There was an interesting precedent for this; half a century earlier, my father did the same thing with his union membership when a teachers’ strike was called. Aided by a number of like-minded colleagues, he rearranged the timetables and took on extra lessons and duties to ensure that the school stayed open and pupils, particularly those in exam years, received as much of their normal education as possible.
To anyone outside the profession, it may seem odd that either of us belonged to a trade union in the first place. However, as I have mentioned before, union membership was, until the recent emergence of an independent and apolitical service, the only way to gain access to expert legal protection and advice in the case of allegations of professional misconduct - a necessity when your job places you at constant risk of accusation based on the unsupported word of a child or teenager, however far-fetched or malicious.
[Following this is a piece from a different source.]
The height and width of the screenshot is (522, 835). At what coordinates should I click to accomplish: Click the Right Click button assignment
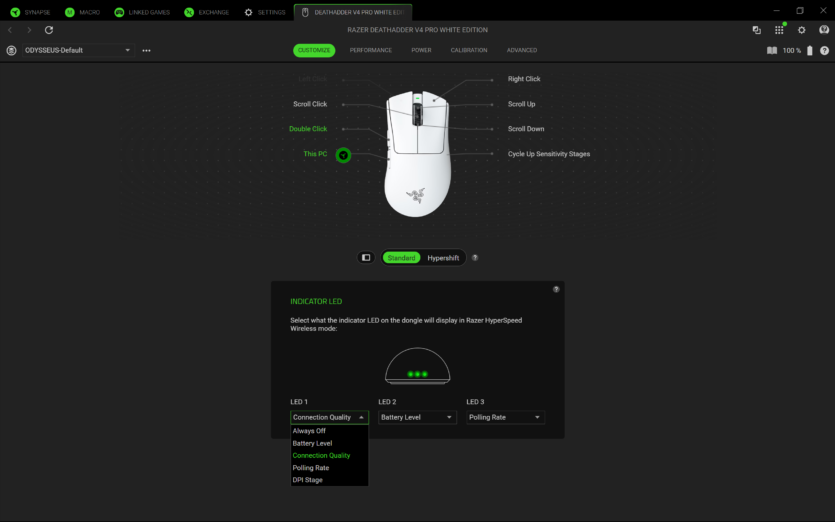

Joining the profession therefore effectively meant signing up with a union. With the avowedly militant NUT and NASUWT available, those who instead chose the relatively genteel Assistant Masters and Mistresses Association, as the ATL was known until 1993, almost certainly did so because its policy of no strikes and minimal political activism was the best match for their own beliefs and opinions.
Unfortunately for these principled and peaceful souls, their good nature was to be taken advantage of in a cynical and manipulative coup. Starting in the early nineties, a concerted power grab by left-wingers led to the union’s first ever strike, affiliation with the TUC and finally the ‘merger’ - effectively a takeover by the much larger NUT - to create Europe’s largest teaching union. It is a virtual certainty that Labour supporters like General Secretary Mary Bousted, the hard-line Corbynite who masterminded the merger, joined this non-striking union with the specific aim of converting it into a militant organisation (in Bousted’s case, actually moving from the NUT in order to do so).
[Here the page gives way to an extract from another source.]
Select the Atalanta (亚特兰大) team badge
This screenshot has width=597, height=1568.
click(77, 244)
Sadly, the apolitical stance of most ATL members was no match for the warlike ambitions of Bousted and her cohort; very few ever bothered to attend meetings or vote in union ballots, giving her and her associates an easy route to the top and to full control of policy. Even when their union’s very existence came under threat, a paltry turnout of 25% for the merger ballot suggests that three quarters of them just closed their eyes and hoped it - and she - would go away. Instead, they found themselves trapped in Bousted’s new super-union which, within a year, was demanding the restoration of flying pickets and the return of the closed shop.
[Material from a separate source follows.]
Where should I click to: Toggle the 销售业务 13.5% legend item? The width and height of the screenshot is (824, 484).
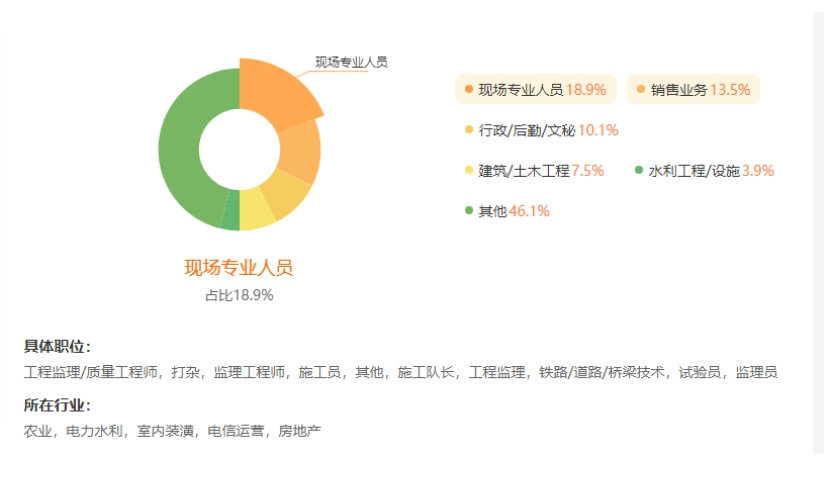(693, 89)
It’s hard not to feel a deep sense of betrayal at this imposition of militancy on those of us who rejected it on principle at the outset. I am surely not alone in saying that neglecting pupils for political reasons goes against everything I believe about the importance of my chosen profession. I could understand taking part in a demonstration during the holidays or at the weekend, but to use children’s education as a bargaining chip seems to me despicable - to say nothing of the impact on parents in low-paid jobs obliged to take unpaid time off work if a school closes.
The NEU ballot turnout was 53% - a scant 3% above the legal threshold - suggesting that many of those apolitical ATL members are still out there, even if they are now so outnumbered by militants that their votes - or abstentions - can have little or no impact. For the sake of a generation of pupils whose education has already suffered considerable disruption, I hope that, when the strike days arrive, they will uphold the once-proud ethos of the union they originally joined and, in Churchill’s immortal words, keep buggering on.